[Start of Raw data]

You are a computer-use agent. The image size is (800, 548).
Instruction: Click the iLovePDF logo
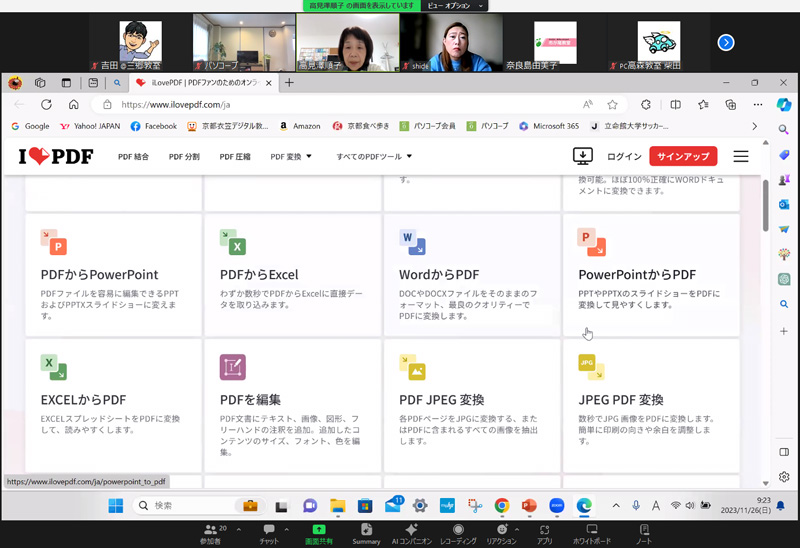click(x=58, y=156)
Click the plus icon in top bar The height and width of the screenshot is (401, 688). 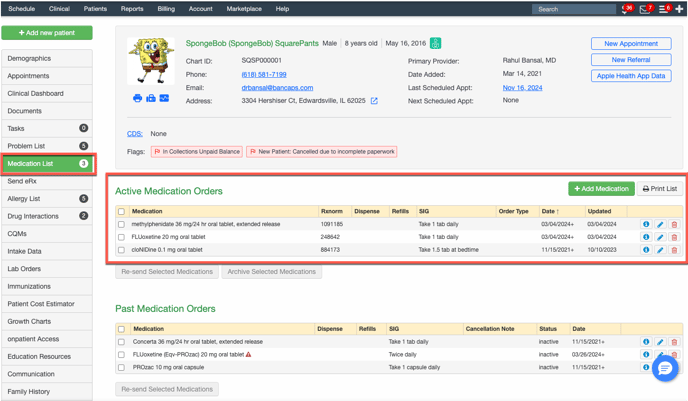click(680, 9)
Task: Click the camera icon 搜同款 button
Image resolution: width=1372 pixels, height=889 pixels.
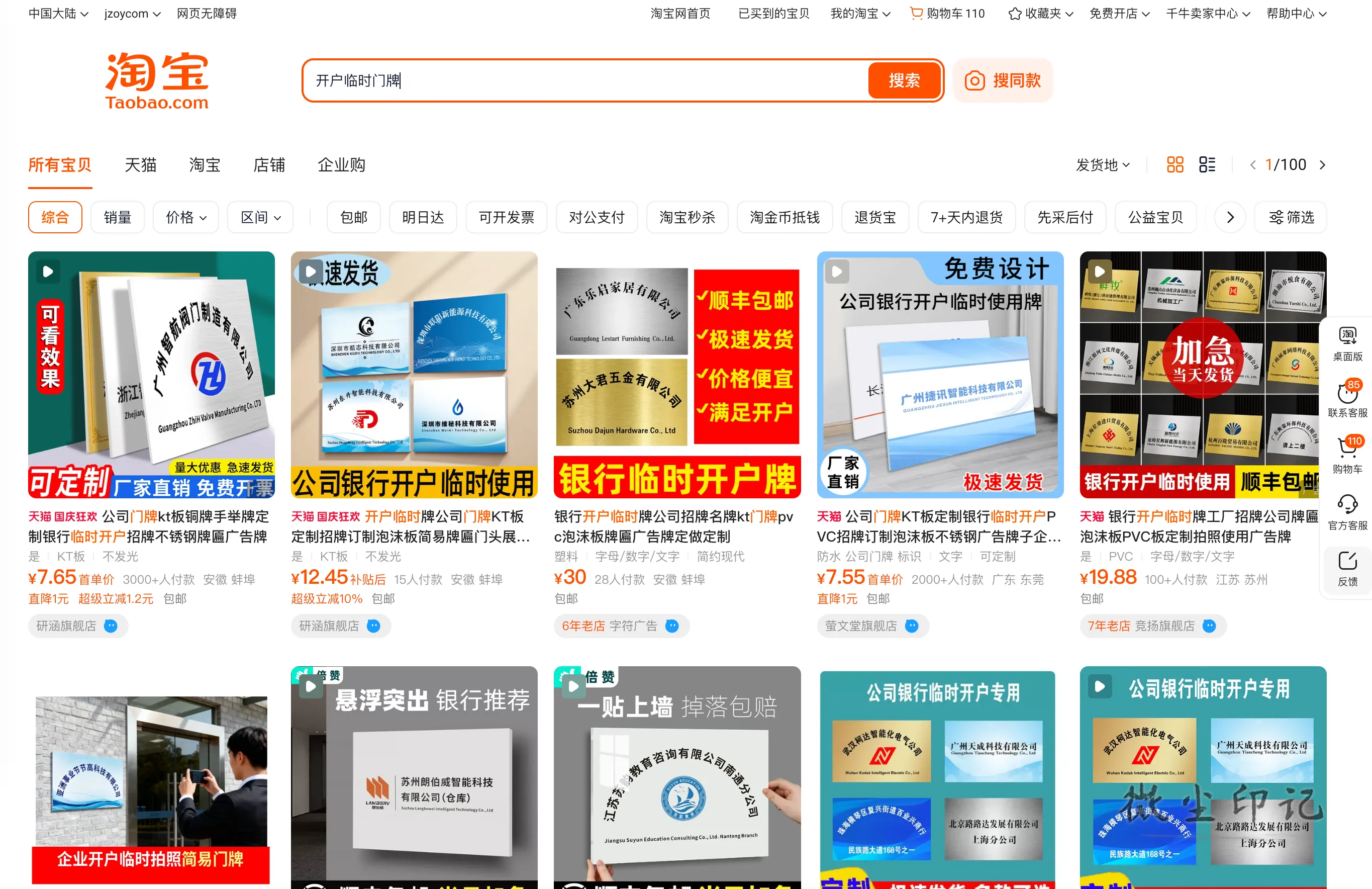Action: [1003, 80]
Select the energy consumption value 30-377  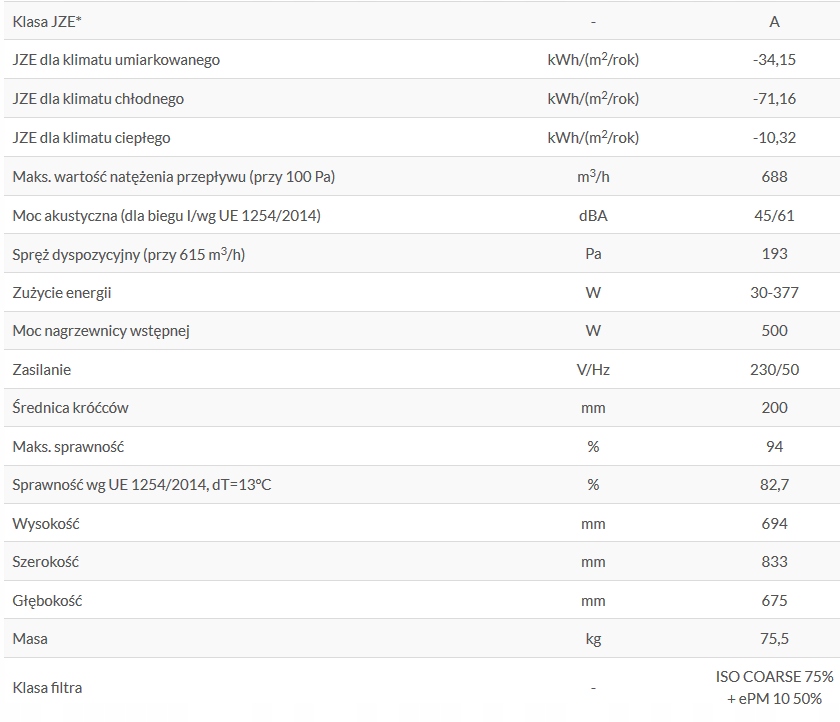[x=774, y=292]
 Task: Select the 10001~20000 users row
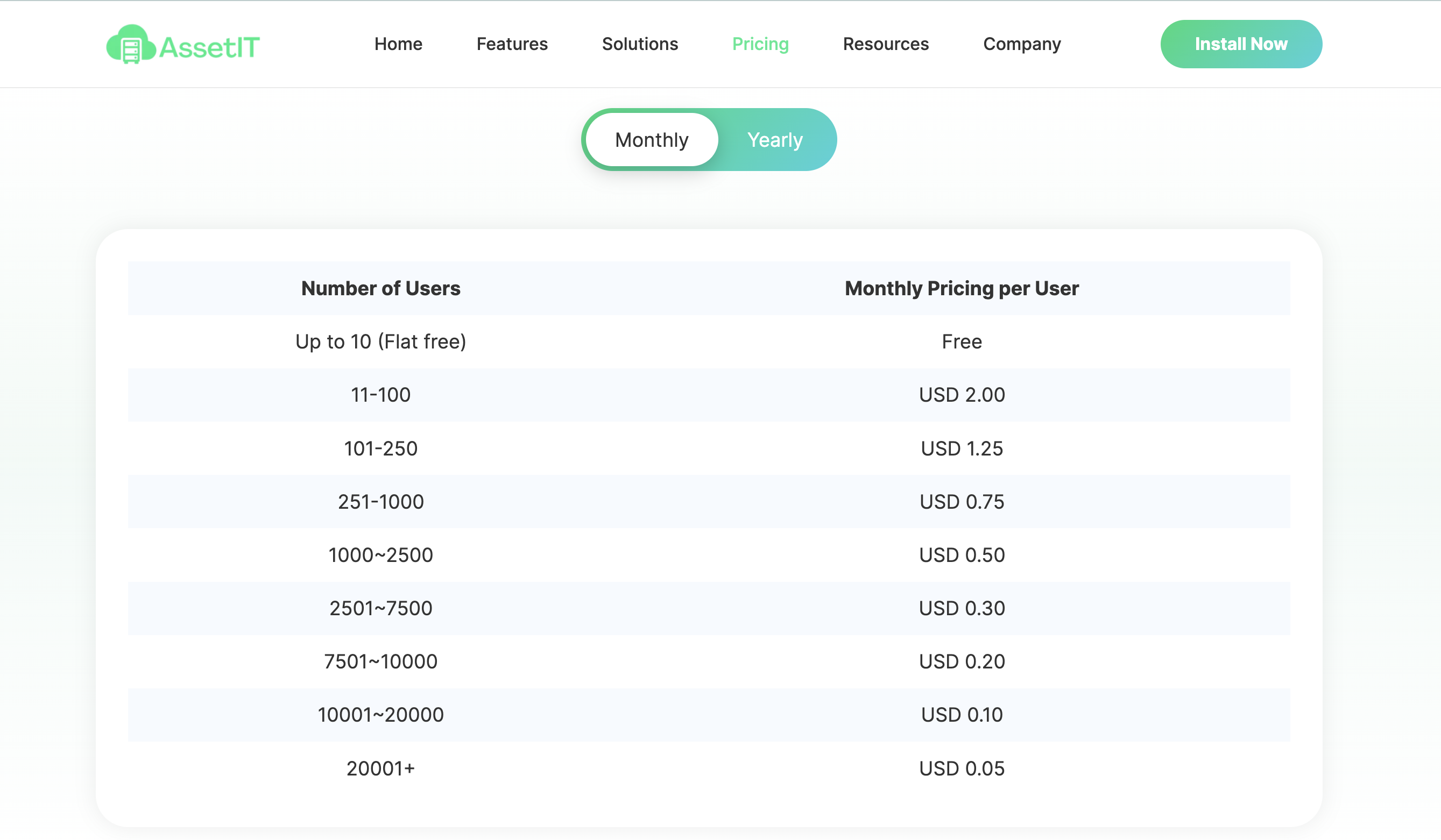click(x=381, y=715)
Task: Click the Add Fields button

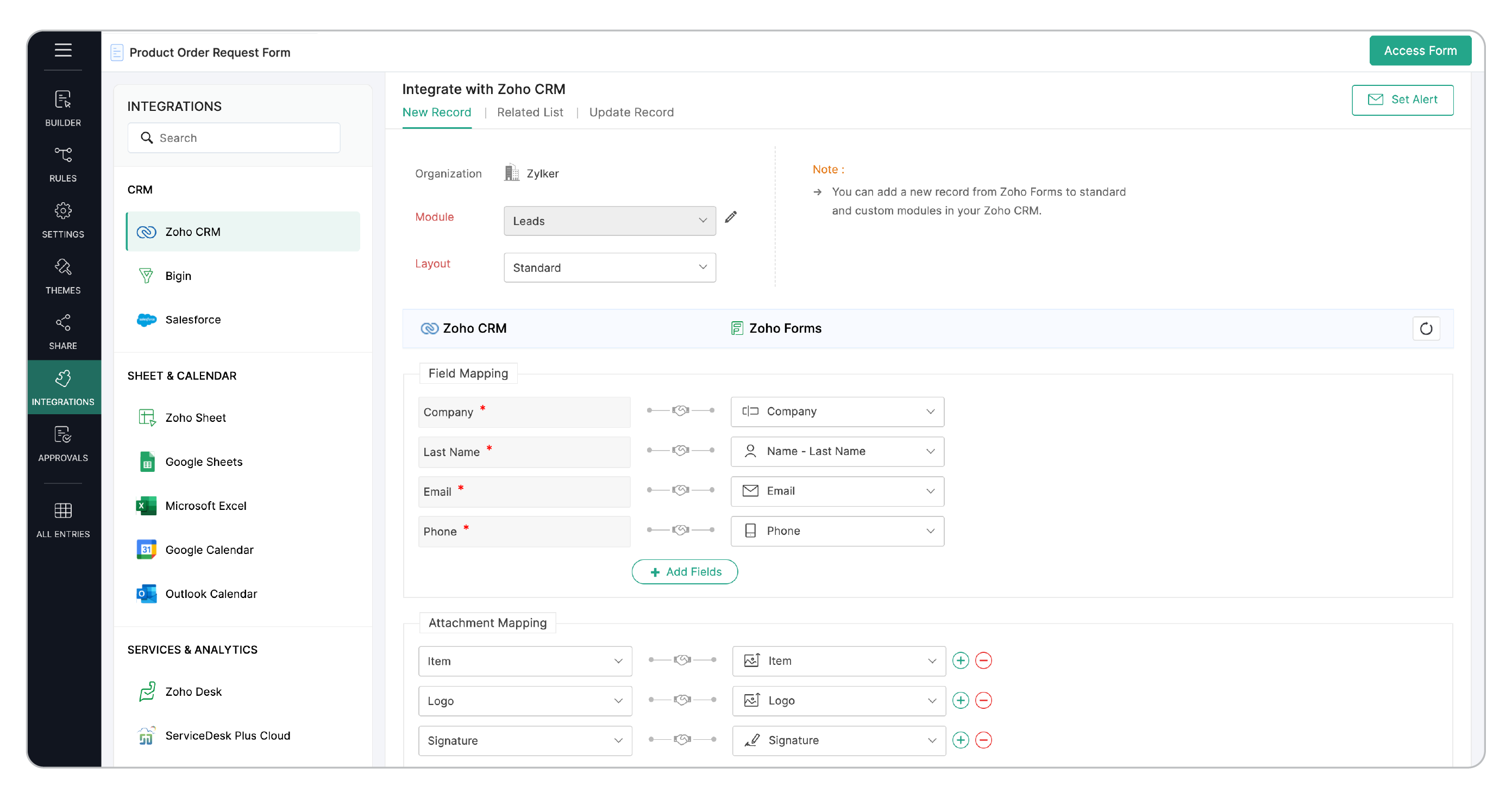Action: pyautogui.click(x=685, y=571)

[End of Raw data]

■ **Set exercise**:
Rewrite the items as a Markdown table with the columns "n" and "Line", where n is the row number. Begin at the line that contains "Task: Select the 10001~20000 users row" and continue through the end of the items, leaving out blank lines and omitting the pictures from the answer.

■ **Written reply**:
| n | Line |
|---|---|
| 1 |  Task: Select the 10001~20000 users row |
| 2 | click(x=381, y=715) |
| 3 | Task: Click the Add Fields button |
| 4 | Action: pyautogui.click(x=685, y=571) |